General managers, more than ever before, are the faces of these franchises. And while most of them stop short of wanting a puppet in the dugout, they do want somebody who's going to be open to new ideas, adaptable to big data, embracing of the big picture and communicative to the clubhouse.
This is the primary reason why we've seen such a slew of first-time managers -- and by that, I mean first-time managers at any professional level -- put in the hot seat in recent years. Mike Matheny, Matt Williams, Brad Ausmus, Walt Weiss, Bryan Price, Robin Ventura. It's easier to mold a manager in a prescribed image when he's yet to truly form his own. And the minute that relationship between GM and manager is soured is the minute the manager might want to consider updating his résumé, because today's game is increasingly subject to the analytics and input churned out by the front offices.
For better or worse, that might be more accurate in Houston than anywhere.
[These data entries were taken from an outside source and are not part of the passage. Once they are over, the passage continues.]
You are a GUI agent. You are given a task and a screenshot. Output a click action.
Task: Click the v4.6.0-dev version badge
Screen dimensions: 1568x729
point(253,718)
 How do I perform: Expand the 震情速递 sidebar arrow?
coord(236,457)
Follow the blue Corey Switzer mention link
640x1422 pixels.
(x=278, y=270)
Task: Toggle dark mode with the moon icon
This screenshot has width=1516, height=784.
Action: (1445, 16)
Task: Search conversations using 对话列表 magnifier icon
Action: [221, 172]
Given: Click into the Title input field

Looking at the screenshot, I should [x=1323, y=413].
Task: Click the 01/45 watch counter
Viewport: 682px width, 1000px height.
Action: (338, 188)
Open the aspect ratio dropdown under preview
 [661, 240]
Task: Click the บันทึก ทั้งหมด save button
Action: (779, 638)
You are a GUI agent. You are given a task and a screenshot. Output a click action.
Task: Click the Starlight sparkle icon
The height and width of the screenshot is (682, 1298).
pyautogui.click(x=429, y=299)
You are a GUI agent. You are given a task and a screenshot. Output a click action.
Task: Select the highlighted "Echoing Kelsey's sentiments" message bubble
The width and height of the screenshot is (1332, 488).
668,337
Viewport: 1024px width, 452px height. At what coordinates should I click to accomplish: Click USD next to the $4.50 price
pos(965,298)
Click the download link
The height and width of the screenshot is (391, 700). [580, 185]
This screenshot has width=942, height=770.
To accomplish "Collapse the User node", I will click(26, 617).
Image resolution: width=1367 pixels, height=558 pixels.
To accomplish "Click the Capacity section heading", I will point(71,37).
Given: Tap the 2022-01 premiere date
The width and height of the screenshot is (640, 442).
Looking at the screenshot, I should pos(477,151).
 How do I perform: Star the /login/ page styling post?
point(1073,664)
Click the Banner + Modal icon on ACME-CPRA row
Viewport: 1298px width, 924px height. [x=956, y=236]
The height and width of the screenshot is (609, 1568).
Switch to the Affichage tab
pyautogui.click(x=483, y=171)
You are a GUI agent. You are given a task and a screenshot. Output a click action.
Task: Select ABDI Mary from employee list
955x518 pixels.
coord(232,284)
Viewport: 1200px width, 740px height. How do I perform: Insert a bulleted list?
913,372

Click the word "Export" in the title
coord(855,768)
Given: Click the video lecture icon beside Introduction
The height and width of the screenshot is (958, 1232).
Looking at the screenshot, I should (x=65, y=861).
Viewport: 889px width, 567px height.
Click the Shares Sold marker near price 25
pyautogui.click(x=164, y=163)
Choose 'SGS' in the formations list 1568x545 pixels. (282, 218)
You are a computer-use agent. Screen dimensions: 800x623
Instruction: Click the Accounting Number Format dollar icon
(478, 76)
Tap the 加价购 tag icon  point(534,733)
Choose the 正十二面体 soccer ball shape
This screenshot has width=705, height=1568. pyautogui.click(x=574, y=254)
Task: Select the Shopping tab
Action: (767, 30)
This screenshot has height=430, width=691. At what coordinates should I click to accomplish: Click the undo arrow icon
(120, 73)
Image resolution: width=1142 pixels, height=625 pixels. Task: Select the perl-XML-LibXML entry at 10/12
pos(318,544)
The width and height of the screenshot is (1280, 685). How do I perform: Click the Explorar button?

People will say that what happened Monday was unfair to Porter, and they're absolutely correct. You can't win with a losing hand, and the Astros, famously, have deliberately dealt themselves one in recent seasons, working with bare-bones payrolls and largely relying on young and inexperienced talent. Even if a .500 record was something of an inter-organizational goal in 2014, it wasn't an especially realistic one, not even at a time when competitive parity is all the rage on the Major League stage. If you've watched the Astros play lately, you actually might have walked away impressed with the effort and enthusiasm level for a club some 20 games under .500, and you'd see enough coalescing talent -- Jose Altuve, George Springer, Jonathan Singleton, Dallas Keuchel and Collin McHugh -- to imagine a friskier future.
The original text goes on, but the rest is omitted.